2.  Because I was always singing as a toddler, my Mom convinced a piano teacher to take me on as a student when I was 3.  I played the piano and took weekly lessons until I was 16.  I played the Oboe from 6th grade until the end of Senior Year,  and the flute just for Freshman year.  I miss having a piano and wish like crazy that we could afford one.

3. I am superstitious about two things: 1. if I spill salt or even just knock over the salt shaker, I pick up a pinch of it between my fingers and toss it over my left shoulder. 2. I always, ALWAYS put my left shoe on first. If someone hands me my right shoe, I wait until they hand me the left one and then put that one on first.  I have no idea why I do either one of those things!

4. I’ve been to Venezuela, which I was privileged to visit my Senior Year of high school when our Orchestra teacher arranged a concert tour that included staying with host families in Caracas, rehearsing and performing with the local High School’s Orchestra, visiting an exclusive country club for a day of swimming, traveling to an English-language high school for a performance, taking the visitor’s tour of their version of the White House, and finally, performing for the First Lady of Venezuela. It was an experience I’ll never forget!

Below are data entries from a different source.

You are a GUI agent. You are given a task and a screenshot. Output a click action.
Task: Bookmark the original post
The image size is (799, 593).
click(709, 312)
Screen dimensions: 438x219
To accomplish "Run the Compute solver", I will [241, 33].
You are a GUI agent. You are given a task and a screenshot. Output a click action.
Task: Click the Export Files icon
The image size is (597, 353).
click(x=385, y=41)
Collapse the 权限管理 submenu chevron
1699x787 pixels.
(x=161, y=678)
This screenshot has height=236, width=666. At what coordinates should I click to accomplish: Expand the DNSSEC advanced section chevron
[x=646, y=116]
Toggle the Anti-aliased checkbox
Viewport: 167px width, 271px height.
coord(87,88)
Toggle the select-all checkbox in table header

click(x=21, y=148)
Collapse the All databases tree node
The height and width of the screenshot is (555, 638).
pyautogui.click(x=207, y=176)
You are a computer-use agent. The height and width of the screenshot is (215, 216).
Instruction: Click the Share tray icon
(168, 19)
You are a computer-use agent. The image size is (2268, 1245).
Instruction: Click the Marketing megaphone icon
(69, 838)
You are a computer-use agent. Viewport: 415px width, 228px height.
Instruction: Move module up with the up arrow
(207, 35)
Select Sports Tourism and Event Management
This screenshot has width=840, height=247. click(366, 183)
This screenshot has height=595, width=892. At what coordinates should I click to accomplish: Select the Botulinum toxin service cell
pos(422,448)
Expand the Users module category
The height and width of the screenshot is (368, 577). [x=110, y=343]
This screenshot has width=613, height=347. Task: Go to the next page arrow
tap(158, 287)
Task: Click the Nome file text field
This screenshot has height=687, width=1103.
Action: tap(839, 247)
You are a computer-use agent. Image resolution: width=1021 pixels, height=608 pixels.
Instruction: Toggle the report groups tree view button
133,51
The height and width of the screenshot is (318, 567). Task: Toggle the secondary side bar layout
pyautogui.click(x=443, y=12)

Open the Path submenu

5. I also spent 5 weeks in London getting a couple of credits towards my Bachelor’s at MSU as part of their Overseas Study program. Part of the program was an optional weekend trip to Scotland, which included an overnight stay at a college in Glasgow and a day exploring Edinburgh.  A bunch of us also traveled to Stonehenge, and our professor took us to Stratford for the day. It was five amazing weeks of hand-writing two page papers for credit and visiting every touristy place London has. I loved it!

 

Okay, so that’s five things off the top of my head about me. Tell me something about you! Ready, set, Comment!

 

Struggling….

Something still isn’t right. I spend every day trying to figure out what to do. It’s like there’s this other life I’m supposed to be living, so that almost every aspect of my actual life feels wrong somehow. 

It’s like life is a giant shape-sorter and all the holes are shaped like squares, but all I have are triangle blocks, so every day I’m looking at the square holes and trying to figure out how to make the triangle blocks fit. And wondering how come it seems like everyone else has the square blocks.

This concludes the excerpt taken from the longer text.